SECTION DU DOCUMENT:
_ _ _
Surréalisme cynique
Le compositeur belge avait précédemment suscité un succès légitime grâce à sa tragédie chambriste, âpre et douloureuse, Julie, d’après Strinberg (2005). Ici, pas d’action historique ni d’oeuvre explicitement engagée par un sujet emprunté à l’actualité brûlante.
Fidèle à sa sensibilité psychologique, le poète-compositeur qui aime fouiller la trame émotionnelle et l’activité de la psyché, nous offre une superbe mise en musique de l’univers à la fois surréaliste, cynique et subversif de la pièce homonyme de Witold Gombrowicz.
La force de l’oeuvre tient à son immersion dans l’onirisme décalé dont les tableaux, entre rêve et cauchemar, ciblent la perversité lâche, écoeurante d’une humanité tout à fait inhumaine. Chacun ici, le roi, la reine, les courtisans sont d’une lâcheté terrifiante. Yvonne est une princesse dérangeante par sa laideur et son mutisme, capable cependant de quelques tirades aussi rares que vulgaires (« fous le camp, mais fous le camp! » hurle t-elle à la fin de l’acte II, à la face de l’Innocent qui est le seul peut-être, à l’aimer pour ce qu’elle est) ou énigmatiques (« cercle« , dit-elle comme pour souligner le non-sens qui est dans la répétition perpétuelle d’un monde déshumanisé). L’actrice Dörte Lyssewski campe une héroïne à la fois candide et dérangée, insouciante et inadaptée, mais aussi ingénue dévoyée flirtant parfois, dans ses poses à la mollesse lascive, avec l’irrévérence provocatrice: le texte originel de Gombrowiz, outre sa verve critique, se nourrit des poésie et des dessins de Bruno Schulz (mort en 1942) où « la femme-idôle », source d’une fascination sexuelle trouble (répulsion/attraction, l’équation axiale de l’opéra de Boesmans), suscite fétichisme et aussi sado-masochisme.
_ _ _
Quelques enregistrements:
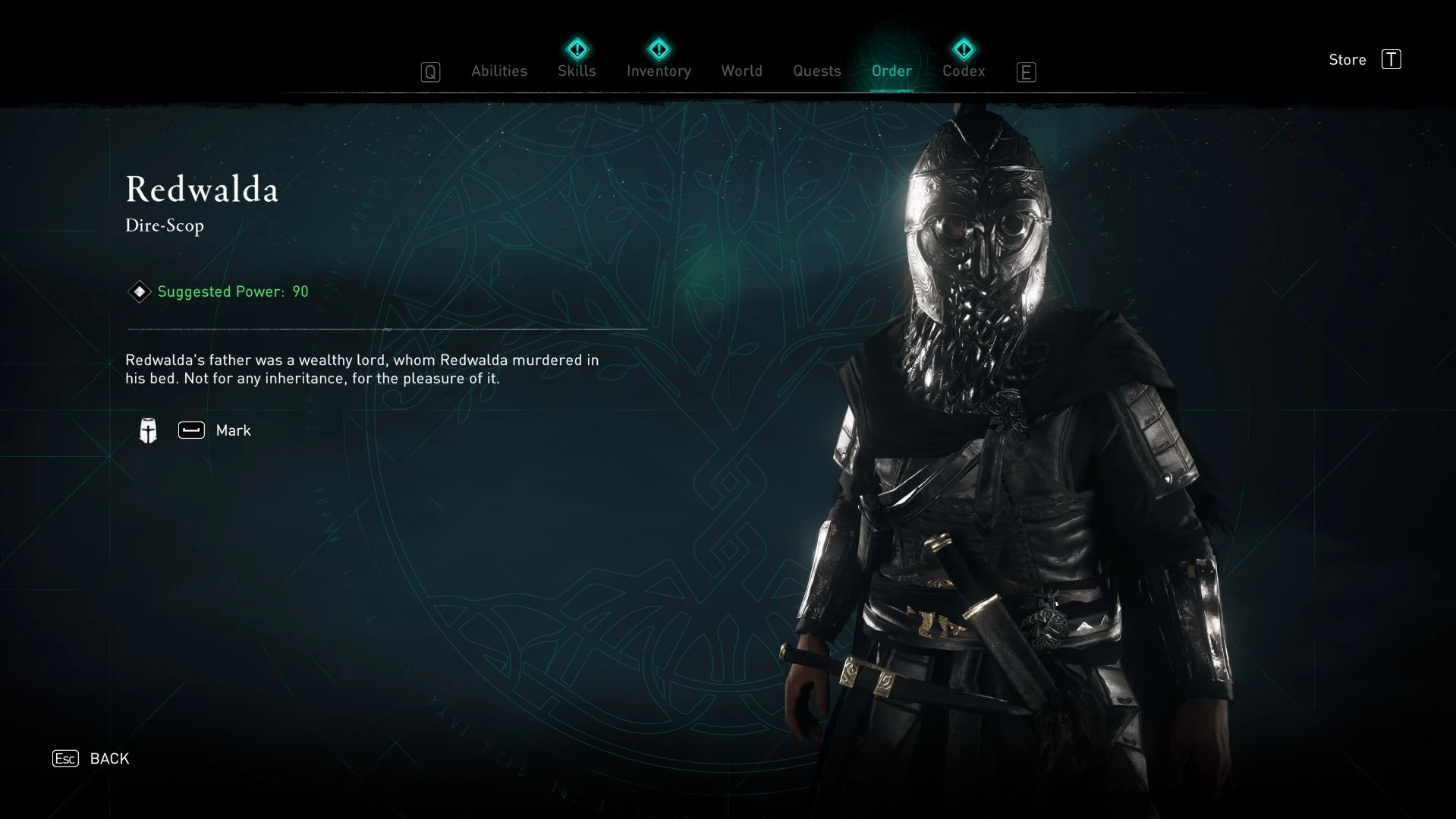Select the Order tab

tap(892, 71)
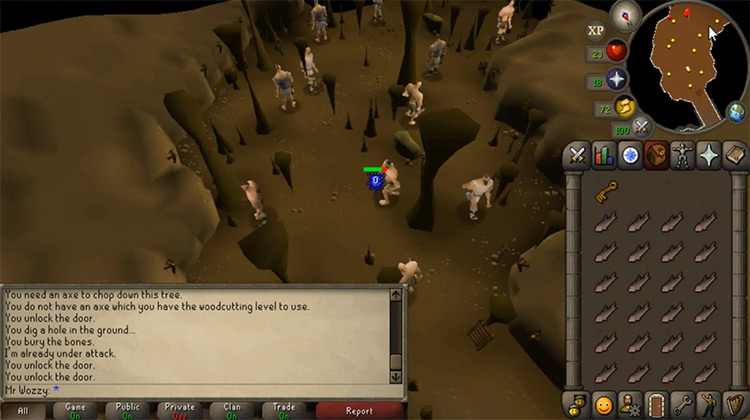Switch to the Skills tab
Image resolution: width=750 pixels, height=420 pixels.
click(603, 155)
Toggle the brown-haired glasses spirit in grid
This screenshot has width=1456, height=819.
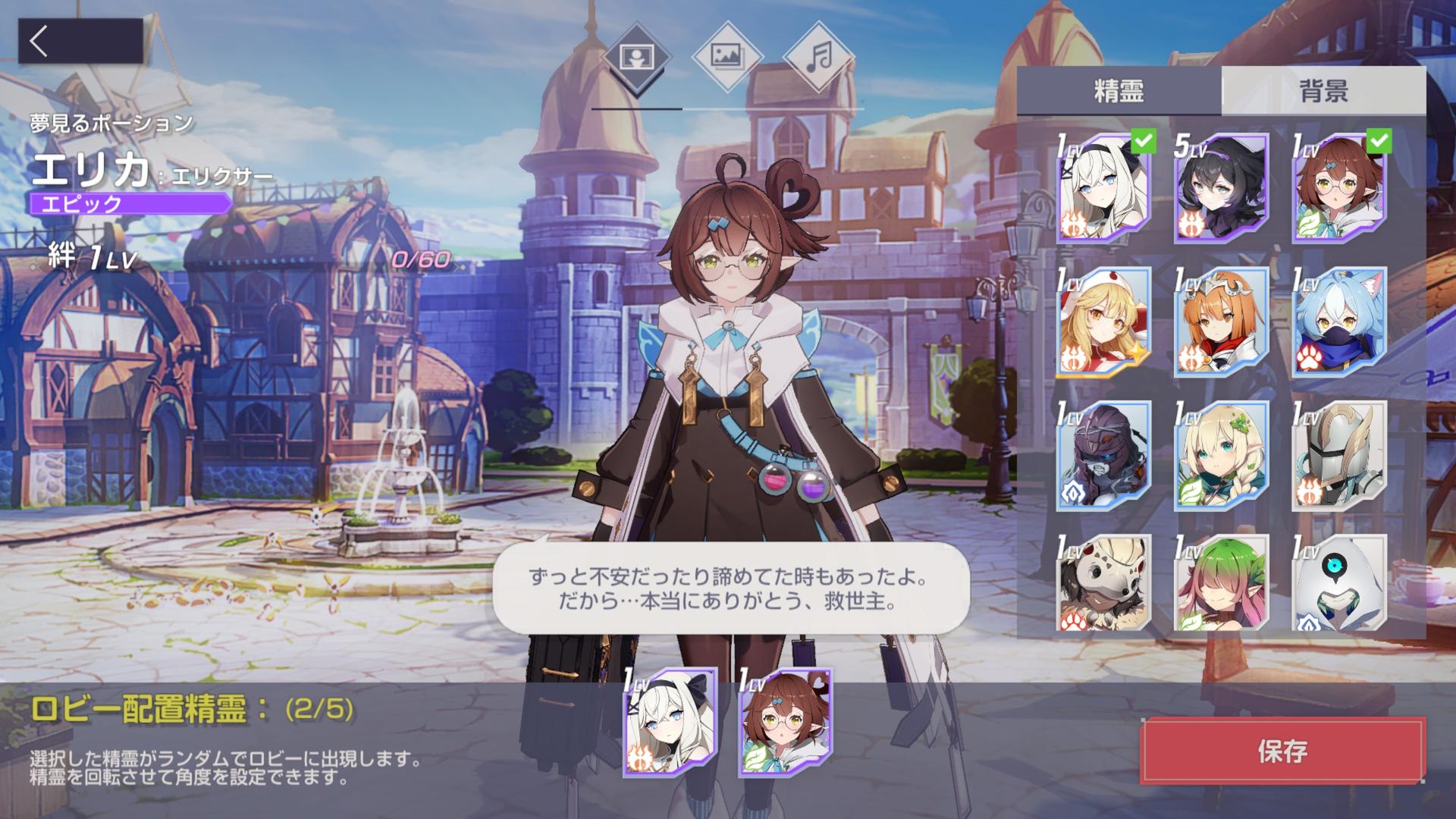click(1339, 188)
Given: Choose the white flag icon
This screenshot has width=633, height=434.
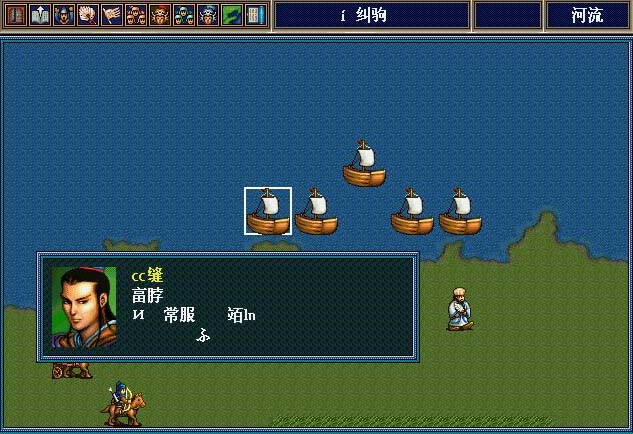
_ _ _
TÂCHES ET EXERCICES:
[1] Selon le texte « Surréalisme cynique », de qui est la pièce homonyme dont l'univers est mis en musique ?
[2] Dans le texte « Surréalisme cynique », substituez « remarquable » à « superbe » en recopiant le passage qui commence aux mots « Fidèle à sa » et s'arrête après « de Witold Gombrowicz. ».
[3] Poursuivez le texte « Surréalisme cynique » à partir de l'endroit où il s'arrête.

RÉPONSES PAR TÂCHE:
[1] De Witold Gombrowicz.

[2]
Fidèle à sa sensibilité psychologique, le poète-compositeur qui aime fouiller la trame émotionnelle et l’activité de la psyché, nous offre une remarquable mise en musique de l’univers à la fois surréaliste, cynique et subversif de la pièce homonyme de Witold Gombrowicz.

[3]
Il y a tout cela, allusivement, dans l’opéra de Philippe Boesmans: sa musique explore tous les non-dits du texte théâtral, révélant souvent ce que pense Yvonne (mais ce qu’elle cache dans le silence), malgré force grimaces, au moment où il lui est demandé de répondre…
En cela , la présence scénique de l’actrice Dörte Lyssewski, reste fascinante. Dans ses rares répliques, presque hurlées dans le grave animal, s’exprime la part terrifiante et en même temps mystérieuse de chaque être. En outre, la figure de la princesse est celle d’un révélateur.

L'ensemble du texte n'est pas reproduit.